Двое людей в узкой прихожей под нависшими пальто и плащами гнездились среди снятой чистой – и не очень – обуви, гнездились странно, не по-человечьи, но ведь и сказано – гнездились – не сидели, не стояли, не лежали, наконец, а именно это слово, будто силой посаженные на неизвестной им тверди птицы. Будто их – палкой, что ли, или каким-то другим способом – согнали с траектории полета и шмякнули вниз. Кыш, мол, слабоумные. Сидеть вам, и тихо!

– Ну, хорошо, – сказала Роза. – Ну, хорошо. Я ничего не понимаю, ладно. Пусть. Но откуда вы взялись, если вы то, что говорите? – И отметила про себя: говорю о нем как о неодушевленном.

– О Господи, – сказал он. – Что ей сказать?

Вот так и застала их Ниночка на полу и закричала на них, как у нее принято, без всякой дипломатии и подхода.

– Нашли место знакомиться! Ну, он всегда был придурошный, отец твой, Роза, но ты, ты чего валяешься в этой грязи? Ты что, думаешь, у меня здесь чисто?

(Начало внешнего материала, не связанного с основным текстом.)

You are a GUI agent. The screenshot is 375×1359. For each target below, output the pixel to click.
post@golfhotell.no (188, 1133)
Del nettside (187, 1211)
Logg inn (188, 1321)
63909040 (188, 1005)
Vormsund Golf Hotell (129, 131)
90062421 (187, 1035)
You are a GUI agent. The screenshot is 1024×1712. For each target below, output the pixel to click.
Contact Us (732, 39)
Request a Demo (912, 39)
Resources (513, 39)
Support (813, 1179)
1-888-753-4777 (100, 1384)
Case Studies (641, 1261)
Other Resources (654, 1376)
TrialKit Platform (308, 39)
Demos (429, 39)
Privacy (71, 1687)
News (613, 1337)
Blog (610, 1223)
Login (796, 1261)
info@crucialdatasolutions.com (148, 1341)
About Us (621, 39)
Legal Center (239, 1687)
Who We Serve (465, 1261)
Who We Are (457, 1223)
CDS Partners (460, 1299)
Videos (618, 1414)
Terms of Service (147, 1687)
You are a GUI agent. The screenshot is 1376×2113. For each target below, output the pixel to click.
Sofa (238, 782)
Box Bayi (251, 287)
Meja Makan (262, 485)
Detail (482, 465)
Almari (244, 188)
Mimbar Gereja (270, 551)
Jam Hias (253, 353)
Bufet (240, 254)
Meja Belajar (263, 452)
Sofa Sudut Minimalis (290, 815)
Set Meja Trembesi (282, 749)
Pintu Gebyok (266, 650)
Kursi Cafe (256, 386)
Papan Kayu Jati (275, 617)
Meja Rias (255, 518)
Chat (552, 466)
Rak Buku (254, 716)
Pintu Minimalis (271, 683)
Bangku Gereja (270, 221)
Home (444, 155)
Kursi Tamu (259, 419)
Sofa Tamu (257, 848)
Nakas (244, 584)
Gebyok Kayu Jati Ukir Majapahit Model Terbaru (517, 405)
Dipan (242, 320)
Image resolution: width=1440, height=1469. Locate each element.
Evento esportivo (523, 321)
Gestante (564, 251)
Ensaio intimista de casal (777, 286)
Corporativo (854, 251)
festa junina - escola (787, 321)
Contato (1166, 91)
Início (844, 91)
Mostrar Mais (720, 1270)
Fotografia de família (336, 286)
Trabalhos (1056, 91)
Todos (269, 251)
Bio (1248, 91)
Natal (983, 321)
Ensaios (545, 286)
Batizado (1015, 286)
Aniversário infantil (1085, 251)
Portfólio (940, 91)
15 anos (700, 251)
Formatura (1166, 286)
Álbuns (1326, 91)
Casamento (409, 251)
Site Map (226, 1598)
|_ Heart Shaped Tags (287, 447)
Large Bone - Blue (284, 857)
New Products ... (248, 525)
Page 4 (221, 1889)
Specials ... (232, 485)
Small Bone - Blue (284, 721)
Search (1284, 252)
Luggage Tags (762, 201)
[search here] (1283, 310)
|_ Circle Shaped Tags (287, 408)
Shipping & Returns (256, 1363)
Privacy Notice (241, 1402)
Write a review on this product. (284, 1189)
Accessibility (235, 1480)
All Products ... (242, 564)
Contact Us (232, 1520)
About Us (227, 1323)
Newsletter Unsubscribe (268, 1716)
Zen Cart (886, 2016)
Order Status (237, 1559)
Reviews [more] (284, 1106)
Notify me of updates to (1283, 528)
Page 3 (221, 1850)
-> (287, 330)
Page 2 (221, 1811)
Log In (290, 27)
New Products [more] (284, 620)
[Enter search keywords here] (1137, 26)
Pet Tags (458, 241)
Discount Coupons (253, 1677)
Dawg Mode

Да не то у меня здоровье, чтоб каждую минуту подтирать пол за всеми входящими.

Уцепившись за Ниночку, они оба поднялись, и тут Иван сказал, что Роза – вылитая Ева, даже если б не эта встреча, а просто на улице, шел бы он по Красной площади, а кругом туда-сюда тысяча людей, и среди них Роза, он бы все равно ее узнал, потому что она копия Евы, если бы той, бедняжечке, царство ей небесное, удалось дожить до сорока лет. У нее тоже были бы эти замечательные красивые сединки…

– Скажи кому-нибудь! – засмеялась Ниночка. – Это у них называется «перышки». И стоит пять рублей. Или восемь. Сколько, Роза?

– Надо вызывать Лизу, – сказала Роза.

Вечером, когда уже пришел с работы Эдик, пили водку. Ниночка враз взяла и скинула годков эдак пятнадцать и сидела такая сияющая и ироничная, будто это она организовала всемирные спортивные игры, прикрыла на этот случай холодно-горячую войну, открыла границы, чтобы люди потерявшиеся и потерянные могли, наконец, найти друг друга. Такой самодовольный у нее был вид. И этот ее вид вызывал у двух сидящих и пьющих водку мужчин законное чувство гордости. Потому что она была их женщиной на двух разных исторических отрезках времени. Каждый из них свой отрезок с ней считал лучшим и думал что ему по сравнению с соперником (сейчас собутыльником) повезло больше.

«Знал бы ты, какая она была молоденькая, – думал канадский гость. – Это было что-то особенное! Конечно, потом была Ева… Это правда… Но это только потому, что у нас, у русских, не принято иметь сразу двух жен. Хотя они не совместились бы. Нет…»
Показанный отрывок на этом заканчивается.